▸ TASK DESCRIPTION
Could you copy out the lines between the one holding "Screen dimensions: 938x573" and the one holding "Looking at the screenshot, I should click(484, 43).", inclusive, reproducing them verbatim?

■ ■ ■ ■ ■ ■ ■

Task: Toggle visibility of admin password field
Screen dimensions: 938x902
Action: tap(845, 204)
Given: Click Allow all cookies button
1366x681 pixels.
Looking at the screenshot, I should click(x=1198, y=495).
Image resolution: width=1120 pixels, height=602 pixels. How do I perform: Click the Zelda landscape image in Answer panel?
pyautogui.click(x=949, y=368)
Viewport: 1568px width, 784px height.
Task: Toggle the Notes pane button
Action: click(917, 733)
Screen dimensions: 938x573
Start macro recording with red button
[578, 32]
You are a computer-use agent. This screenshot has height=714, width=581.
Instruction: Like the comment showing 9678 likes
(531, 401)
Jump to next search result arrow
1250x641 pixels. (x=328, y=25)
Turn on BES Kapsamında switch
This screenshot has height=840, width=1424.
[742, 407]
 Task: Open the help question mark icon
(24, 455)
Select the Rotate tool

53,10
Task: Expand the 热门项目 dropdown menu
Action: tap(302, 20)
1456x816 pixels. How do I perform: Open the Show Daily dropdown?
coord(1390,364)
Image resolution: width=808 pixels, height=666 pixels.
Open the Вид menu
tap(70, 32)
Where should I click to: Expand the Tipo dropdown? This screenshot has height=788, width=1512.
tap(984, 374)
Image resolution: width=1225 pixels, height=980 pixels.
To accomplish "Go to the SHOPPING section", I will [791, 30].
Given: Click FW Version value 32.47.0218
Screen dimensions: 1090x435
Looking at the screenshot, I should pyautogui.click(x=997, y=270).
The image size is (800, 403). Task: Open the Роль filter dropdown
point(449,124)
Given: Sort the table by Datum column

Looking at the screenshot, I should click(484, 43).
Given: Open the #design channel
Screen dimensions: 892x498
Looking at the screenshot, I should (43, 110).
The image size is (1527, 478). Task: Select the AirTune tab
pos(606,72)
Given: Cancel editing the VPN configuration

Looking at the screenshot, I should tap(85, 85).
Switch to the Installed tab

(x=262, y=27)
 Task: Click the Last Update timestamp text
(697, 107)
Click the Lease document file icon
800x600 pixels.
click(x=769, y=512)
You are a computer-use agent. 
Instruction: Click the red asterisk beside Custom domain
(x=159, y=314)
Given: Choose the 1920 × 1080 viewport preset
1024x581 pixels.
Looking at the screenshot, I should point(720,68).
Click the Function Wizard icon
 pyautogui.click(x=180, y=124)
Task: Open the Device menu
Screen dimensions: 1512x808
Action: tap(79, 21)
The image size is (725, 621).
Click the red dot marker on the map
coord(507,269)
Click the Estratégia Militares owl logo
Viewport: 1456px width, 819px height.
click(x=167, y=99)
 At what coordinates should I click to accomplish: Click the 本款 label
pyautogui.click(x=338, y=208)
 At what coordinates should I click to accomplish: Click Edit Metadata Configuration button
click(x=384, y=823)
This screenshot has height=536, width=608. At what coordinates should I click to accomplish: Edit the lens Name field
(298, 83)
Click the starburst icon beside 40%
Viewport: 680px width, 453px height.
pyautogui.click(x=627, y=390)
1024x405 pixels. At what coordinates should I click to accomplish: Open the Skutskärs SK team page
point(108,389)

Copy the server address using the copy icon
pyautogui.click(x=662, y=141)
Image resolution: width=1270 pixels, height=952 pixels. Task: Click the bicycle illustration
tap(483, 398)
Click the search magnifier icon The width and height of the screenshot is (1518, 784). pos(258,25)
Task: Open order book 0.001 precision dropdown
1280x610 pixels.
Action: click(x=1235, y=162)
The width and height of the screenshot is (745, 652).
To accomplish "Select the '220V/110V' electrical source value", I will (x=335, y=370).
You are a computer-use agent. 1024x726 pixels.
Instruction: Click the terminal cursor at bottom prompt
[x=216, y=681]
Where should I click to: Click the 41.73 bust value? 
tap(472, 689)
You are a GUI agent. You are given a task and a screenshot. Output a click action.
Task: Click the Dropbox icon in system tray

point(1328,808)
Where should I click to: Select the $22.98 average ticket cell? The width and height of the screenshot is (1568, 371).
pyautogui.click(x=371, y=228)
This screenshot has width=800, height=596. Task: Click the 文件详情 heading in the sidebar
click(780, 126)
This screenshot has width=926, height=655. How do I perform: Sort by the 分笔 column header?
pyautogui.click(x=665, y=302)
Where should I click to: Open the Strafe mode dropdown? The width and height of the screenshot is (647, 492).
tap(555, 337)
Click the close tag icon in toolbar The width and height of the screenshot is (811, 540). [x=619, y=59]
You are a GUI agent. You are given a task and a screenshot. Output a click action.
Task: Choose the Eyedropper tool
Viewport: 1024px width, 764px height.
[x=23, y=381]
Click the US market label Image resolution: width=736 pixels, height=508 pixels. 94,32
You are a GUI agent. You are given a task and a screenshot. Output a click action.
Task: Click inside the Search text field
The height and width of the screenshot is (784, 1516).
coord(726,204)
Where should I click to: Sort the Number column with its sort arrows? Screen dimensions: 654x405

■ ■ ■ ■ ■ ■ ■

▸ EXERCISE RESPONSE
Screen dimensions: 938x573
Start macro recording with red button
[578, 32]
You are a computer-use agent. This screenshot has height=714, width=581.
Instruction: Like the comment showing 9678 likes
(531, 401)
Jump to next search result arrow
1250x641 pixels. (x=328, y=25)
Turn on BES Kapsamında switch
This screenshot has height=840, width=1424.
[742, 407]
 Task: Open the help question mark icon
(24, 455)
Select the Rotate tool

53,10
Task: Expand the 热门项目 dropdown menu
Action: tap(302, 20)
1456x816 pixels. How do I perform: Open the Show Daily dropdown?
coord(1390,364)
Image resolution: width=808 pixels, height=666 pixels.
Open the Вид menu
tap(70, 32)
Where should I click to: Expand the Tipo dropdown? This screenshot has height=788, width=1512.
tap(984, 374)
Image resolution: width=1225 pixels, height=980 pixels.
To accomplish "Go to the SHOPPING section", I will [791, 30].
Given: Click FW Version value 32.47.0218
Screen dimensions: 1090x435
Looking at the screenshot, I should pyautogui.click(x=997, y=270).
The image size is (800, 403). Task: Open the Роль filter dropdown
point(449,124)
Given: Sort the table by Datum column

Looking at the screenshot, I should click(484, 43).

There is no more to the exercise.